------ Task material

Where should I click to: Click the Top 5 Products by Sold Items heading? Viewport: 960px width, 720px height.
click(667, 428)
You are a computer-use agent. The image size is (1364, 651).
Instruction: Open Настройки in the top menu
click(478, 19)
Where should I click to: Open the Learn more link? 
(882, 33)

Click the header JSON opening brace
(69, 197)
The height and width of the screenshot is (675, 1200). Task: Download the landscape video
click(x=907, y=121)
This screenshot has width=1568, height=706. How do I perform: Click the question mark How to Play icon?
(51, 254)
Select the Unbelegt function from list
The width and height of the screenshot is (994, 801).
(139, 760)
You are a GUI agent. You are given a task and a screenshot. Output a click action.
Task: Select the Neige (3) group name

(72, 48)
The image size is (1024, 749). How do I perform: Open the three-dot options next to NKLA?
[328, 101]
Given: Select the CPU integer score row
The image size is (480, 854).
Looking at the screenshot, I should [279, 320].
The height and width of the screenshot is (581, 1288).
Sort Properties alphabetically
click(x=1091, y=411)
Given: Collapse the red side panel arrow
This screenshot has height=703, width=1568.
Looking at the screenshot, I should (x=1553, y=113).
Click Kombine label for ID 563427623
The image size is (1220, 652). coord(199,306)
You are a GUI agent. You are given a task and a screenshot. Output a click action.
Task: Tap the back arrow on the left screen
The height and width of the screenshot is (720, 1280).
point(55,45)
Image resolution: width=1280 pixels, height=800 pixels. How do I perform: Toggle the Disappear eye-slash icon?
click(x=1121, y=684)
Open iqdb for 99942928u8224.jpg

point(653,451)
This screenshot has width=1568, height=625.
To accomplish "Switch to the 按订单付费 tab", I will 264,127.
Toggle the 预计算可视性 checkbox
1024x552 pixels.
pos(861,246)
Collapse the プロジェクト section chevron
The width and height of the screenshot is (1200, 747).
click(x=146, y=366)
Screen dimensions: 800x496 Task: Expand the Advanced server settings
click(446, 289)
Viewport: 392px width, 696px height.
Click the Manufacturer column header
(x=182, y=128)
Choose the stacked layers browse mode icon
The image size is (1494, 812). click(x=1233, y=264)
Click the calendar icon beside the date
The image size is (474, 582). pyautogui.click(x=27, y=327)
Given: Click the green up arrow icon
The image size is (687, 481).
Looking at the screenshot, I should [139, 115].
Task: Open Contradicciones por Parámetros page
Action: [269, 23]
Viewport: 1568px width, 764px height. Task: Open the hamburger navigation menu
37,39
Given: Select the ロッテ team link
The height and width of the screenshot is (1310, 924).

------------

### Work request
Make a verbatim copy of every entry shown above.

### Exercise output
Where should I click to: Click the Top 5 Products by Sold Items heading? Viewport: 960px width, 720px height.
click(667, 428)
You are a computer-use agent. The image size is (1364, 651).
Instruction: Open Настройки in the top menu
click(478, 19)
Where should I click to: Open the Learn more link? 
(882, 33)

Click the header JSON opening brace
(69, 197)
The height and width of the screenshot is (675, 1200). Task: Download the landscape video
click(x=907, y=121)
This screenshot has width=1568, height=706. How do I perform: Click the question mark How to Play icon?
(51, 254)
Select the Unbelegt function from list
The width and height of the screenshot is (994, 801).
(139, 760)
You are a GUI agent. You are given a task and a screenshot. Output a click action.
Task: Select the Neige (3) group name

(72, 48)
The image size is (1024, 749). How do I perform: Open the three-dot options next to NKLA?
[328, 101]
Given: Select the CPU integer score row
The image size is (480, 854).
Looking at the screenshot, I should [279, 320].
The height and width of the screenshot is (581, 1288).
Sort Properties alphabetically
click(x=1091, y=411)
Given: Collapse the red side panel arrow
This screenshot has height=703, width=1568.
Looking at the screenshot, I should (x=1553, y=113).
Click Kombine label for ID 563427623
The image size is (1220, 652). coord(199,306)
You are a GUI agent. You are given a task and a screenshot. Output a click action.
Task: Tap the back arrow on the left screen
The height and width of the screenshot is (720, 1280).
point(55,45)
Image resolution: width=1280 pixels, height=800 pixels. How do I perform: Toggle the Disappear eye-slash icon?
click(x=1121, y=684)
Open iqdb for 99942928u8224.jpg

point(653,451)
This screenshot has width=1568, height=625.
To accomplish "Switch to the 按订单付费 tab", I will 264,127.
Toggle the 预计算可视性 checkbox
1024x552 pixels.
pos(861,246)
Collapse the プロジェクト section chevron
The width and height of the screenshot is (1200, 747).
click(x=146, y=366)
Screen dimensions: 800x496 Task: Expand the Advanced server settings
click(446, 289)
Viewport: 392px width, 696px height.
Click the Manufacturer column header
(x=182, y=128)
Choose the stacked layers browse mode icon
The image size is (1494, 812). click(x=1233, y=264)
Click the calendar icon beside the date
The image size is (474, 582). pyautogui.click(x=27, y=327)
Given: Click the green up arrow icon
The image size is (687, 481).
Looking at the screenshot, I should [139, 115].
Task: Open Contradicciones por Parámetros page
Action: [269, 23]
Viewport: 1568px width, 764px height. Task: Open the hamburger navigation menu
37,39
Given: Select the ロッテ team link
The height and width of the screenshot is (1310, 924).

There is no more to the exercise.